China's recovery shows coast-inland divideBusiness | Reuters and Stella Zhai 25 Sep 2020
While the economic recovery in China's coastal regions was intact in the third quarter, firms in inland areas have fallen behind in metrics like output and sales revenue, a private survey shows.
The report by US-based China Beige Book International showed that the majority of 3,300 surveyed firms are recovering far more slowly than those in wealthier areas around Beijing, Shanghai and Guangdong.
Sales revenues increased by 41 percent quarter-on-quarter for Shanghai and the wealthy eastern provinces of Zhejiang and Jiangsu, but fell by 10 percent in the more remote western regions of Tibet, Gansu, Qinghai and Xinjiang, according to the report.
This came as Hong Kong's exports fell for six consecutive months in August, down 2.3 percent from a year ago but paring a 3 percent drop in July, government data showed.
Imports of goods dropped 5.7 percent year-on-year in August, after a year-on-year decrease of 3.4 percent in July.
Dennis Ng Wang-pun, president of the Chinese Manufacturers' Association of Hong Kong, estimated Hong Kong exports would continue to record single-digit drops in the next few months.
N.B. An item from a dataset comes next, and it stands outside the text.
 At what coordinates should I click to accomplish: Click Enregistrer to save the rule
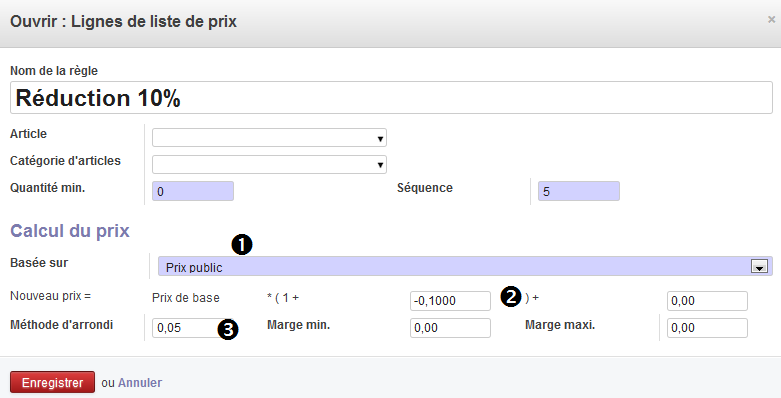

Meanwhile, mainland foreign exchange regulator granted fresh quotas of US$3.36 billion (HK$26.21 billion) under its outbound Qualified Domestic Institutional Investor scheme for the first time since April 2019, official data showed yesterday.
Also, the inclusion of China's government bonds in the World Government Bond Index, run by FTSE Russell, is expected to bring billions of US dollars into the mainland onshore bond market. Goldman Sachs estimates China's inclusion could drive US$140 billion into mainland bonds.